Lim also pointed out that Kim’s delegation in Russia included several individuals sanctioned by the Security Council over involvement in illicit North Korean weapons development activities, including Korean People’s Army Marshal Ri Pyong Chol and Jo Chun Yong, a ruling party official who handles munitions policies. Lim said Moscow should realize there will be “very negative impacts” on its relations with Seoul if proceeds with military cooperation with Pyongyang.

Seoul’s Unification Minister Kim Yung-ho, who handles affairs with North Korea, warned that potential arms transfers between Pyongyang and Moscow would only invite stronger responses from South Korea, the U.S. and Japan, which have been stepping up their trilateral security cooperation to cope with regional threats.

White House National Security Council spokesman John Kirby said Wednesday that North Korea would face consequences if it supplies arms to Russia.

“No nation on the planet, nobody, should be helping Mr. Putin kill innocent Ukrainians," Kirby said. If the countries decide to move forward with an arms deal, the U.S. will take measure of the arrangement and "deal with it appropriately," he said.

He said that any deal that would improve North Korea’s military capabilities “certainly would be of significant concern to us.”

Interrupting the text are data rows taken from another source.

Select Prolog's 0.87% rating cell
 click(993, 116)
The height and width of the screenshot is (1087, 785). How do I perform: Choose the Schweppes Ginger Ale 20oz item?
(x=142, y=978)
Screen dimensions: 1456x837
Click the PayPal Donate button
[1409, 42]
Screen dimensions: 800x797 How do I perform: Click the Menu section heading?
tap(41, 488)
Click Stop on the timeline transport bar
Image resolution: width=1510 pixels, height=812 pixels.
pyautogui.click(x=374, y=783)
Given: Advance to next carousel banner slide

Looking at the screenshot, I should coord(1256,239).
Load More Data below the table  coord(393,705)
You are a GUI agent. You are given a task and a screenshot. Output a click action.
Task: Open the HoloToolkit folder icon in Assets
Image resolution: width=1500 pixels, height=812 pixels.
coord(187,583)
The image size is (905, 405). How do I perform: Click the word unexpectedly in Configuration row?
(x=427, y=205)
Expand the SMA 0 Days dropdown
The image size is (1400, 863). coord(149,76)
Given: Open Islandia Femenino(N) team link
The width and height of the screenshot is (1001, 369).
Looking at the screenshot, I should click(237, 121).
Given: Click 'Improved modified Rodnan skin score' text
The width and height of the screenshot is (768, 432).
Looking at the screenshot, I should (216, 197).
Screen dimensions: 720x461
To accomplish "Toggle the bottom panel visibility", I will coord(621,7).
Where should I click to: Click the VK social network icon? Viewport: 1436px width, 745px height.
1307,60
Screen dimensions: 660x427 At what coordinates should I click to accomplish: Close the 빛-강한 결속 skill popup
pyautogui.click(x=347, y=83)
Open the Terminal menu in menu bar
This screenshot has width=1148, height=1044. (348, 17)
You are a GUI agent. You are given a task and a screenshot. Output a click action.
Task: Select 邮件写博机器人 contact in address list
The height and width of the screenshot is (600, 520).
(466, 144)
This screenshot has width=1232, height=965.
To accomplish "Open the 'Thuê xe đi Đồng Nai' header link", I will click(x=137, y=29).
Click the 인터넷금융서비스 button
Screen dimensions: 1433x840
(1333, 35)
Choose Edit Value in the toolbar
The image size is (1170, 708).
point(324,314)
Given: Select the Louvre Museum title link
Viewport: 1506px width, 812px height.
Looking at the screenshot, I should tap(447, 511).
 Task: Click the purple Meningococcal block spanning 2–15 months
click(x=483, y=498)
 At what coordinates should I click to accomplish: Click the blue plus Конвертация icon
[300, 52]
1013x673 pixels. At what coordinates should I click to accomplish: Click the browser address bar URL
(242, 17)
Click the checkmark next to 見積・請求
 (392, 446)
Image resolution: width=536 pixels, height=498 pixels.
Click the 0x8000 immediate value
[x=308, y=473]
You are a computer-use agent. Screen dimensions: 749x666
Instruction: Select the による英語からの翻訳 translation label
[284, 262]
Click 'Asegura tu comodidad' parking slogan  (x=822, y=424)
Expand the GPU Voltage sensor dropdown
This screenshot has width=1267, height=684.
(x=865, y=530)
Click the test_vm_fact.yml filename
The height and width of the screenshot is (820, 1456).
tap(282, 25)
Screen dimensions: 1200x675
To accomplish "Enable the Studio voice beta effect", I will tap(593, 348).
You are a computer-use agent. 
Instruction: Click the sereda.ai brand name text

North Korea’s official Korean Central News Agency said on Thursday that Kim invited Putin during their meeting to visit North Korea at a “convenient time” and that Putin accepted with “pleasure and reaffirmed his will to invariably carry forward” the history of friendship between the nations.

Putin told Russian state TV after the summit that Kim will visit two more cities in Russia's Far East on his own, flying to Komsomolsk-on-Amur, where he will visit an aircraft plant, and then go to Vladivostok to view Russia’s Pacific Fleet, a university and other facilities.

During their meeting on Wednesday at Russia’s spaceport in the Far East, Kim vowed “full and unconditional support” for Putin in what he described as a “just fight against hegemonic forces to defend its sovereign rights, security and interests,” in an apparent reference to the war in Ukraine.

The decision to meet at the Vostochny Cosmodrome suggested that Kim is seeking Russian help in developing military reconnaissance satellites. He has previously said that is crucial to enhancing the threat of his nuclear-capable missiles, and North Korea has repeatedly failed to put its first military spy satellite into orbit.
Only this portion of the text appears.